__The task__. Please report every line in the material below where the word "screenshot" is found.

__Dataset__.
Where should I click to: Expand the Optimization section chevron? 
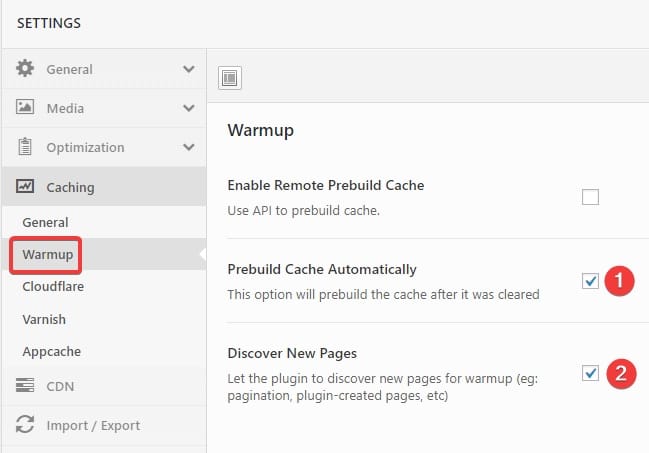[x=188, y=147]
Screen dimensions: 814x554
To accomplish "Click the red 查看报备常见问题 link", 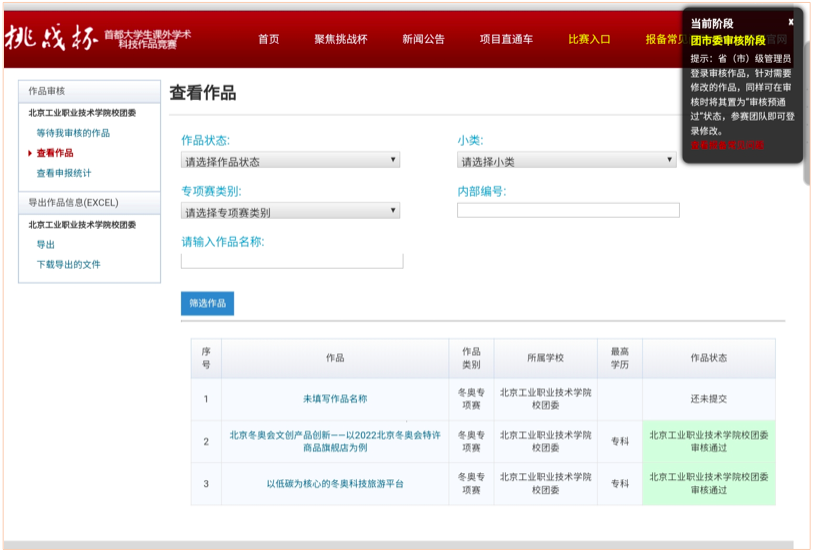I will pos(727,146).
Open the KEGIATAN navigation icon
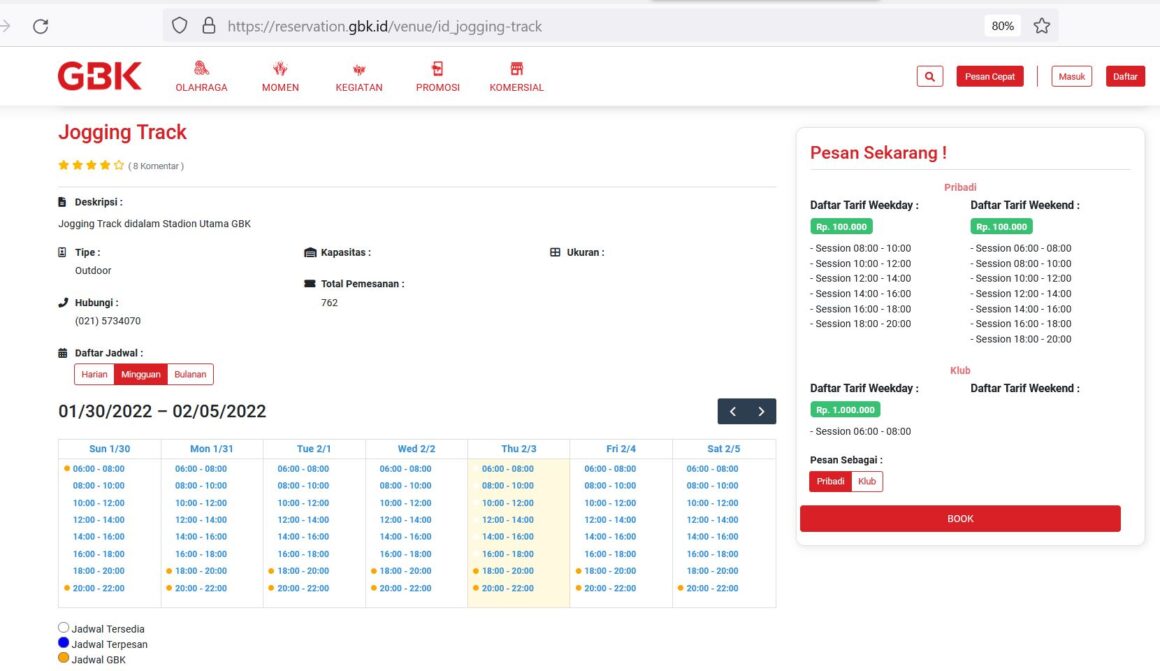 pyautogui.click(x=359, y=69)
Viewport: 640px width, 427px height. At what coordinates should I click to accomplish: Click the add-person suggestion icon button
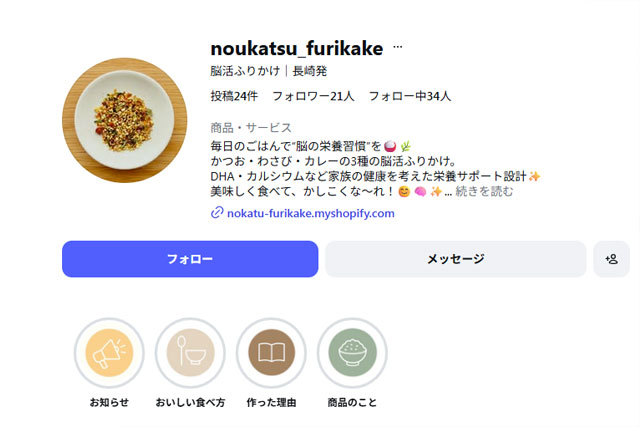[611, 259]
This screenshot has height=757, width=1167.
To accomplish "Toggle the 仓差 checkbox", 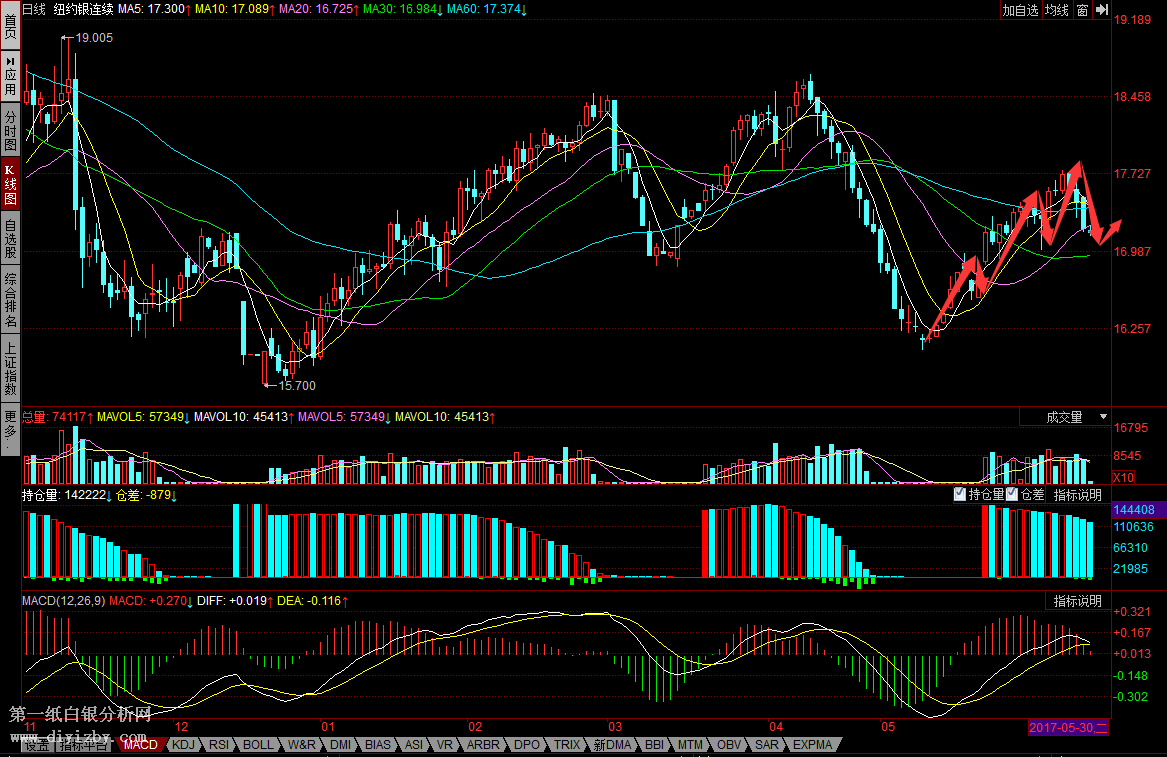I will coord(1012,494).
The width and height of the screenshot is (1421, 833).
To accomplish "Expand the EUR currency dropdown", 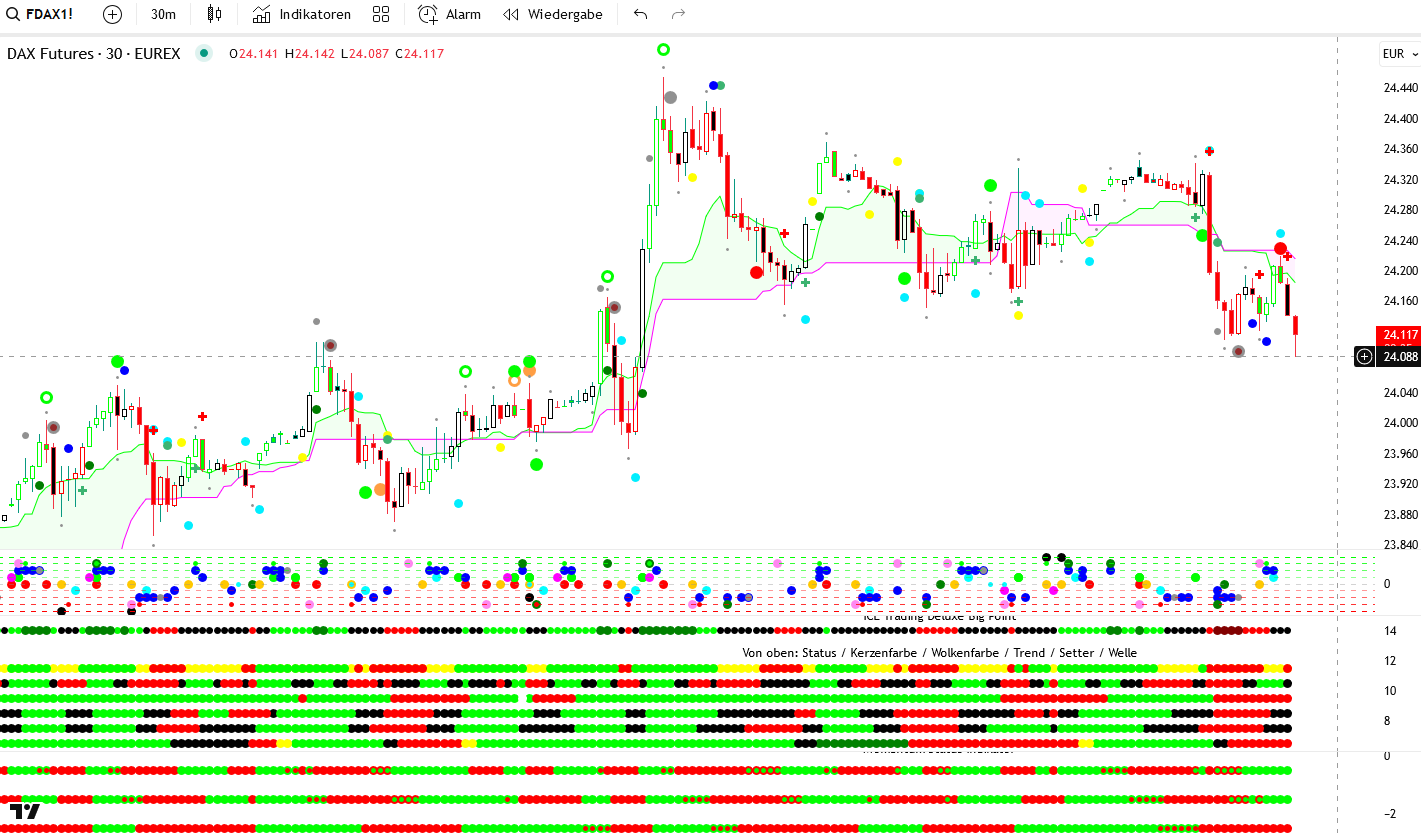I will [x=1399, y=54].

__Response for this exercise__.
This screenshot has height=757, width=1167.
The width and height of the screenshot is (1421, 833).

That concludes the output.